Exercise:
Will you transcribe all the entries word for word, skipping the pictures they hold?

Data excerpts

'''

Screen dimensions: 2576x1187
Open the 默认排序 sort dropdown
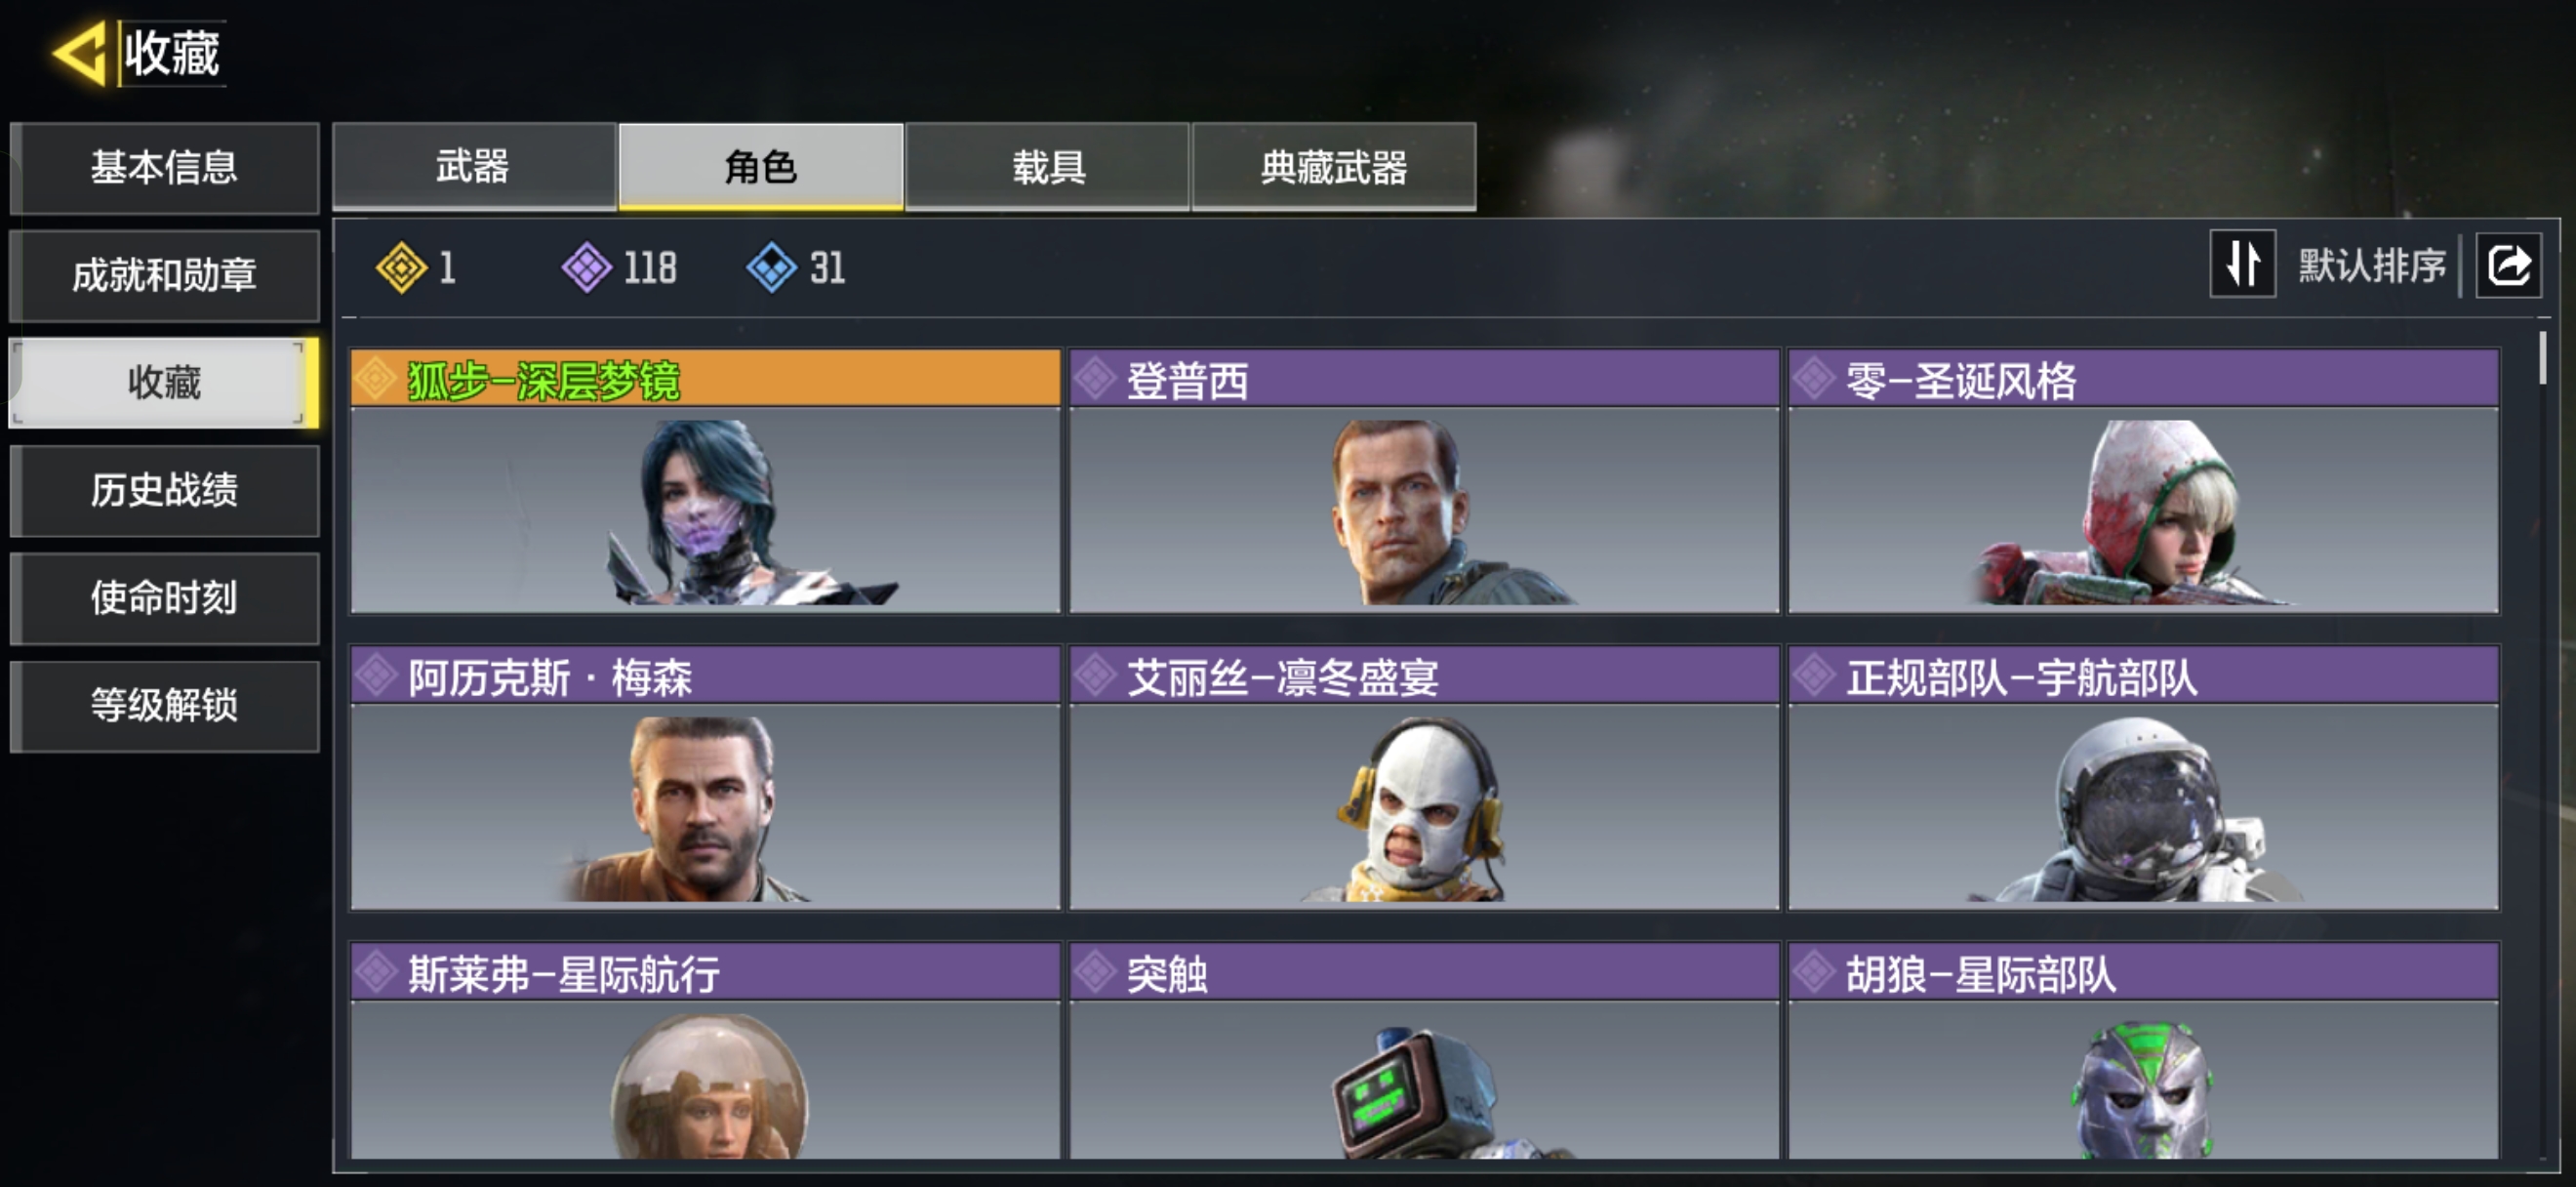click(2371, 266)
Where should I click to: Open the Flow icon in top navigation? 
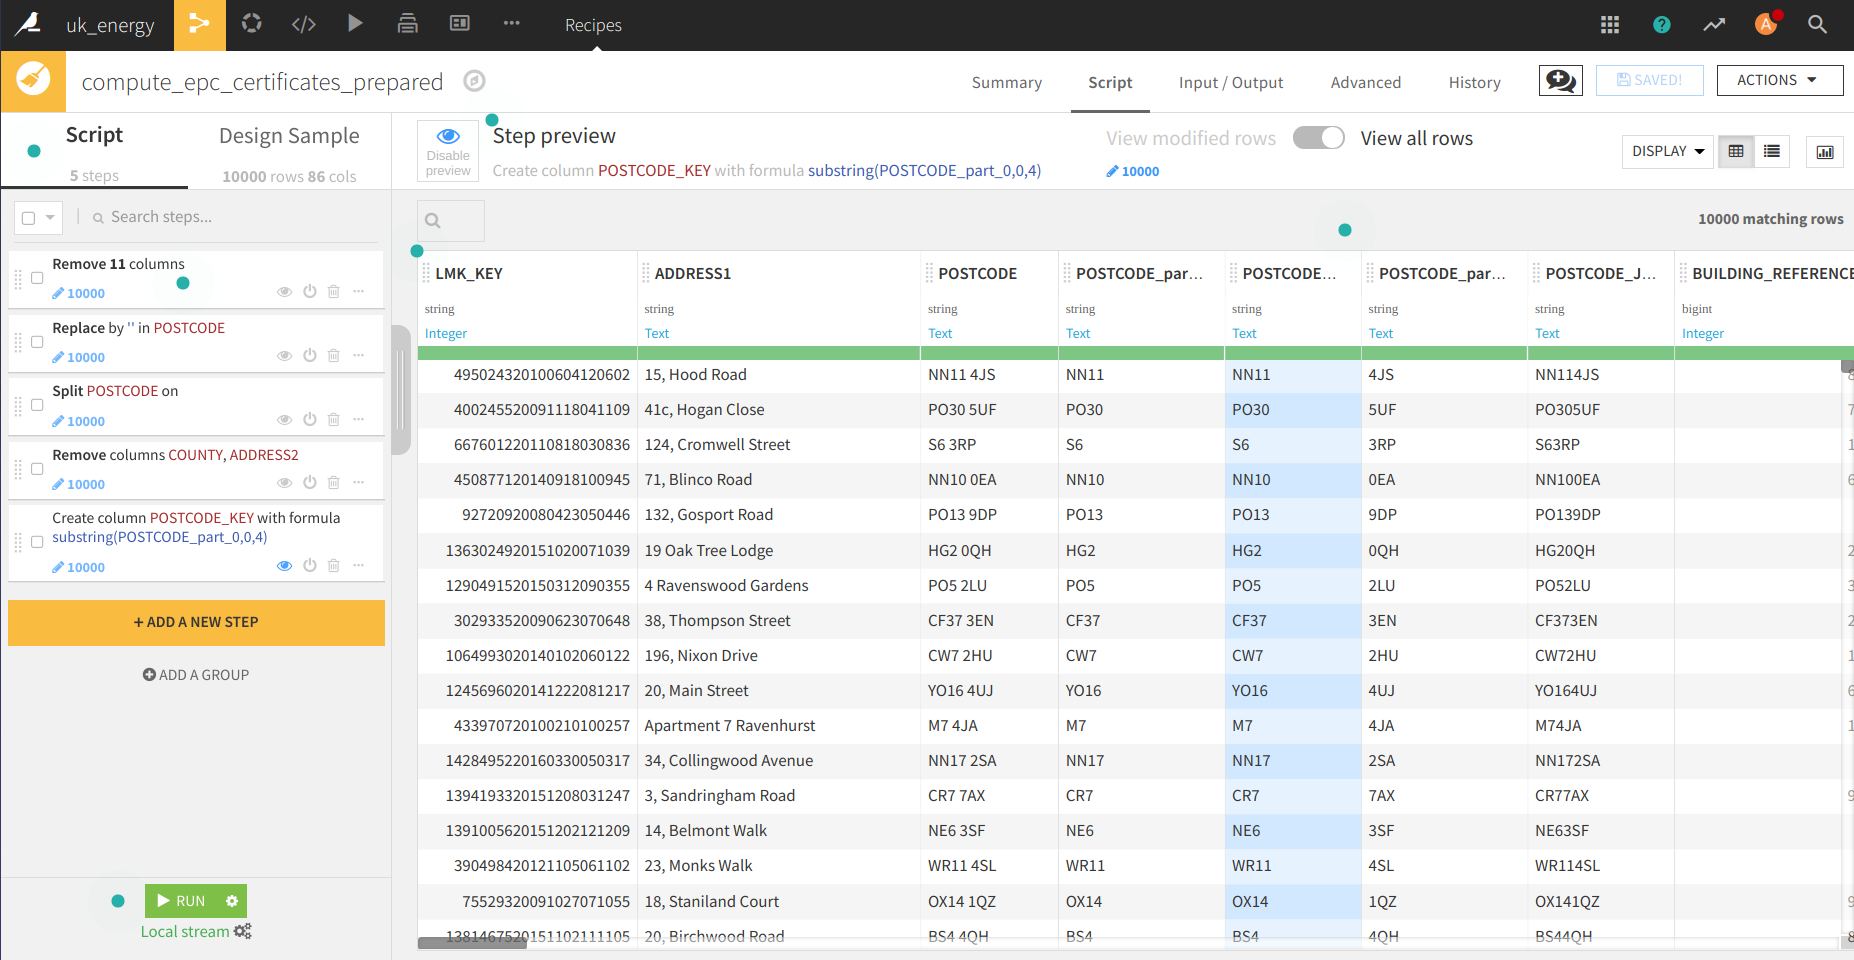coord(199,24)
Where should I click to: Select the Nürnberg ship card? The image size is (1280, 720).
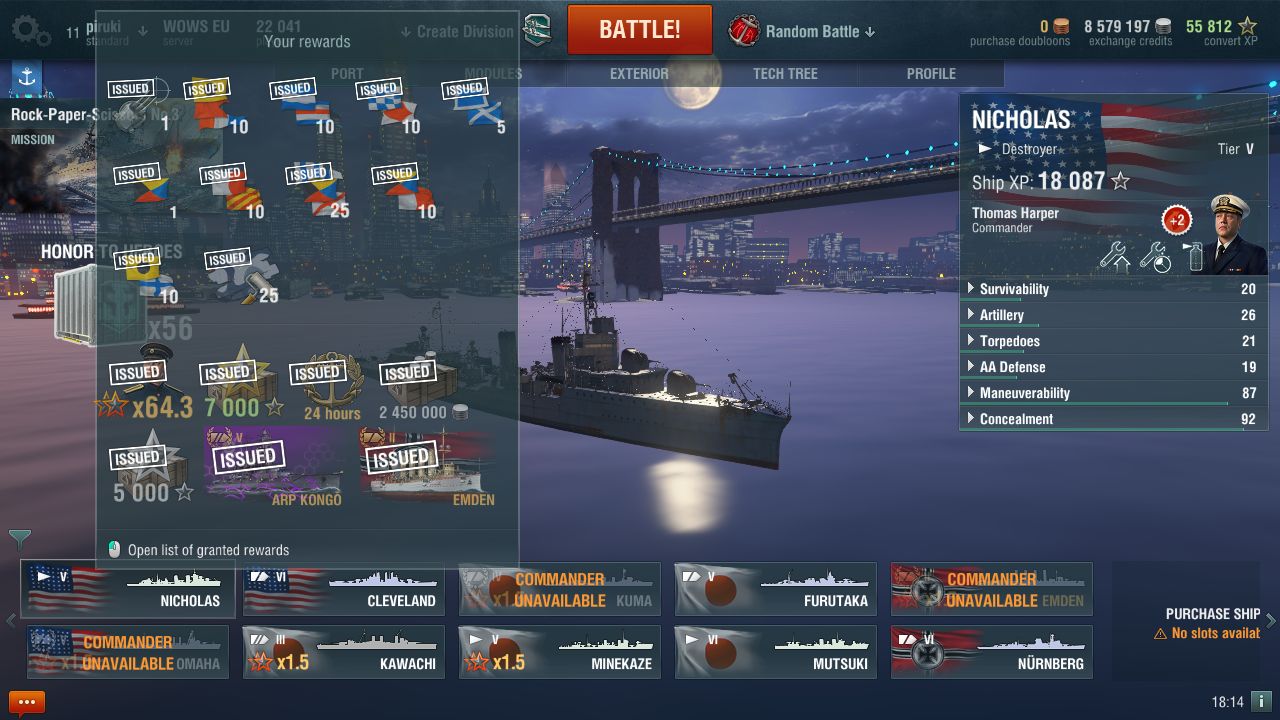point(991,652)
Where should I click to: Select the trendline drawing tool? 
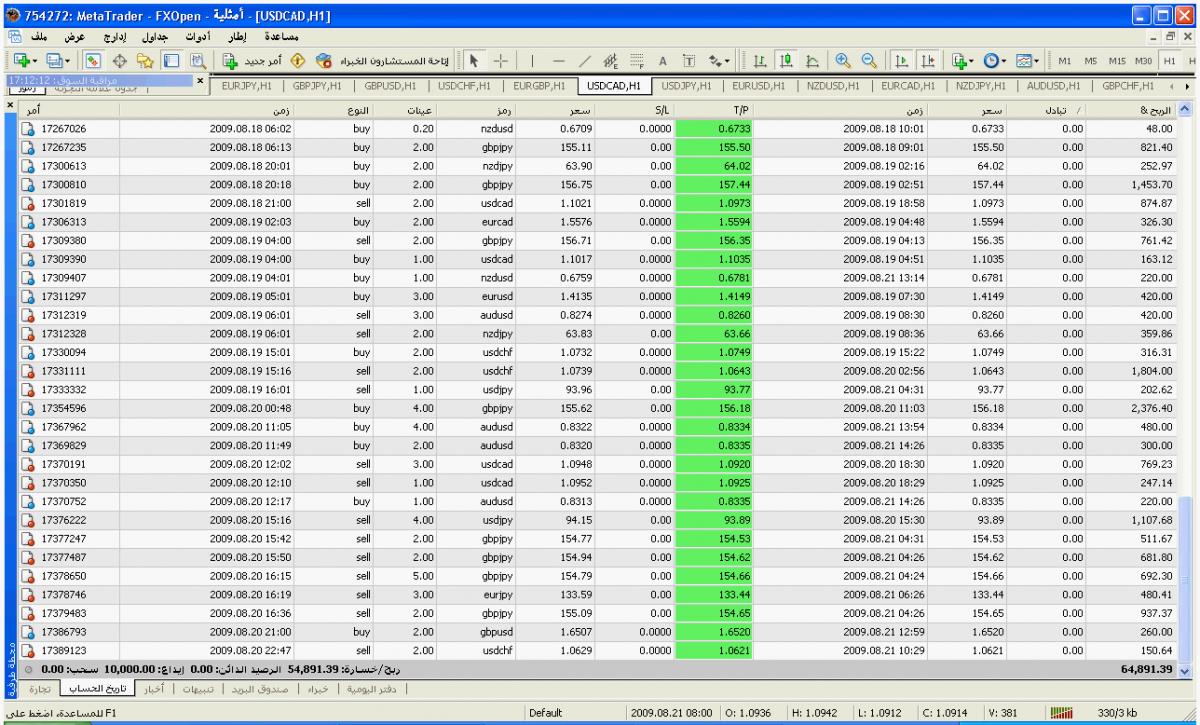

'''

Task solution:
Screen dimensions: 2576x1187
Open the 默认排序 sort dropdown
click(2371, 266)
Where should I click to: Open the Flow icon in top navigation? 
coord(199,24)
Where should I click to: Select the Nürnberg ship card? The image size is (1280, 720).
point(991,652)
Where should I click to: Select the trendline drawing tool? 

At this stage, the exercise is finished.